Jones did well in high school and then went to college, she says. She had envisioned the big house and a fancy car, but that's not how it worked out for her.
"That was a hard pill to swallow, just having to step back and say, 'I need help. I can't do this by myself,' " she says.
Jones gets $367 per month in assistance for food, which breaks down to about $12 a day to feed two people three meals each day. That's not a lot of money, especially if you want your child to eat healthy fruits and vegetables, she says.
"An avocado costs $1.50, and I've got approximately $2 a meal," she says.

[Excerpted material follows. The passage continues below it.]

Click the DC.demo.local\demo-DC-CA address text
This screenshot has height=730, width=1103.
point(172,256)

Little as it is, without the food aid, Jones says, she isn't sure how she would get by each month.
Jones decided to write the article after she saw a posting on Facebook from someone who had been a good friend comparing feeding wild animals to giving people food stamps.
"It was a sucker punch in the stomach," she says. "I thought she has no idea that the person she's talking about and comparing to a wild animal is her friend. I [needed] to speak up for others out there who are just trying to make ends meet and just trying for a better life."
The '90s Welfare Reform
Food stamps have now replaced cash assistance as the most common form of welfare in America. Ten times more Americans receive food aid than those who get cash welfare.

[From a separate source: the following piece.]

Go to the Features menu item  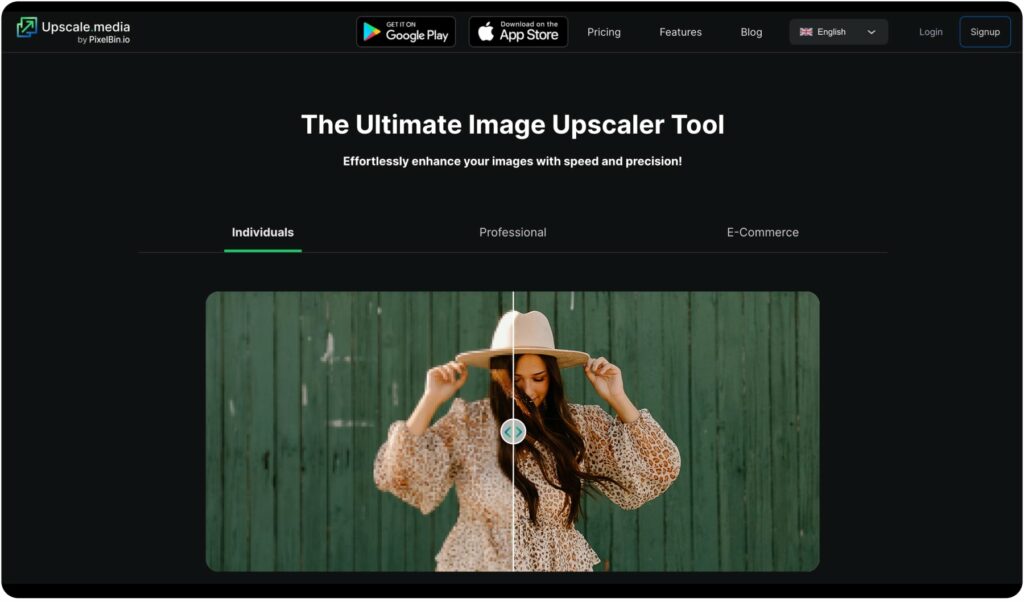coord(680,32)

In the mid-1990s, Ron Haskins was an aide to congressional Republicans and was one of the architects of welfare reform. He argues that back then, there was no other alternative because of one giant problem: welfare dependency.

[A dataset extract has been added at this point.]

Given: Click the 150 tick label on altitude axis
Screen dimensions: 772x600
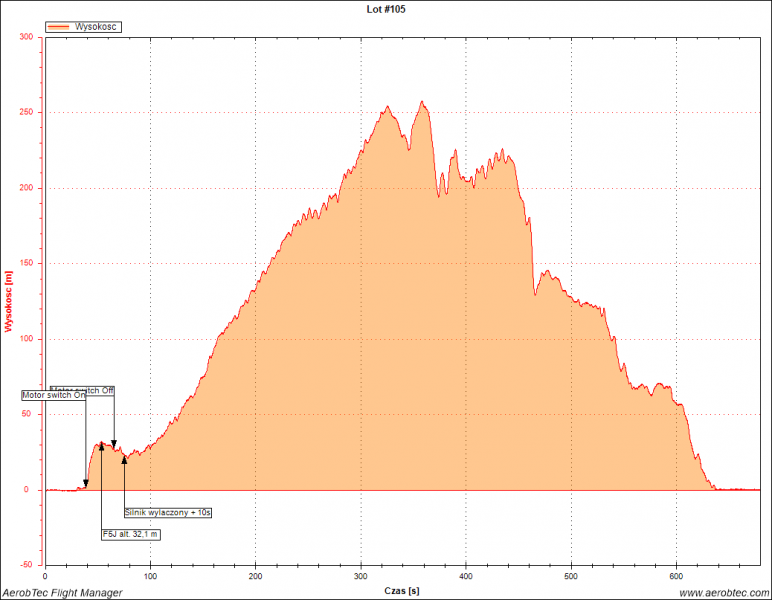Looking at the screenshot, I should [26, 263].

"There were just too many people that became dependent on welfare," Haskins tells NPR's Raz. "For example, a Harvard study showed that 65 percent of people on the [welfare] rolls at any given moment would be on the rolls for eight years or more."
The overall goal of the bill, Haskins says, was to eliminate that dependency on welfare so that the people on it would learn to support themselves. He says the most important change in the statute was ending welfare as an entitlement program.
"Republicans said ... [recipients] have to do something in return — namely, they have to work," he says.
Haskins characterizes the bill as a success, especially for never-married mothers, a group he says was involved in the welfare reform. From 1995 to 2000, the number of never-married mothers who went to work increased 40 percent, he says.
"Poverty fell like a rock," he says. "There were problems, but [welfare reform] was a great success."
Poverty On The Rise
When Clinton signed off on welfare reform, one of his top officials, Peter Edelman, resigned in protest. He warned that it would leave the most vulnerable Americans — people living far below the poverty level — even worse off.
"The real proof of what a really bad public policy this was is in the recession," Edelman,who now teaches law at Georgetown University, tells Raz. "When people went for help during the recession, they could get food stamps and it turned out they couldn't get welfare ... so food stamp participation went up from 30 million before the recession up to 46 million."
The food stamp benefits are not huge, he says, and if you have no other income, they equal only about a third of the poverty line.
"We have 6 million people in the country whose only income is food stamps because welfare is basically gone," he says.
Edelman, author of the new book So Rich, So Poor: Why It's So Hard to End Poverty in America, says those who say poverty has decreased are wrong. While some of the 46 million poor are from the current recession, he says, poverty has been on the rise since 2000.
"Starting in the year 2000, the poverty numbers went up steadily almost every year, and then another big jump in 2007 and 2008," he says.
If he were advising President Obama on poverty today, Edelman says, he would tell him to hold the line against proposals like Rep. Paul Ryan's budget, which he calls "reverse Robin Hood."
"It's going to add over $5 trillion over 10 years to the wealthiest people in this country ... and take about the same amount of money away from the lowest income people," he says. "For real people, the recession is still there."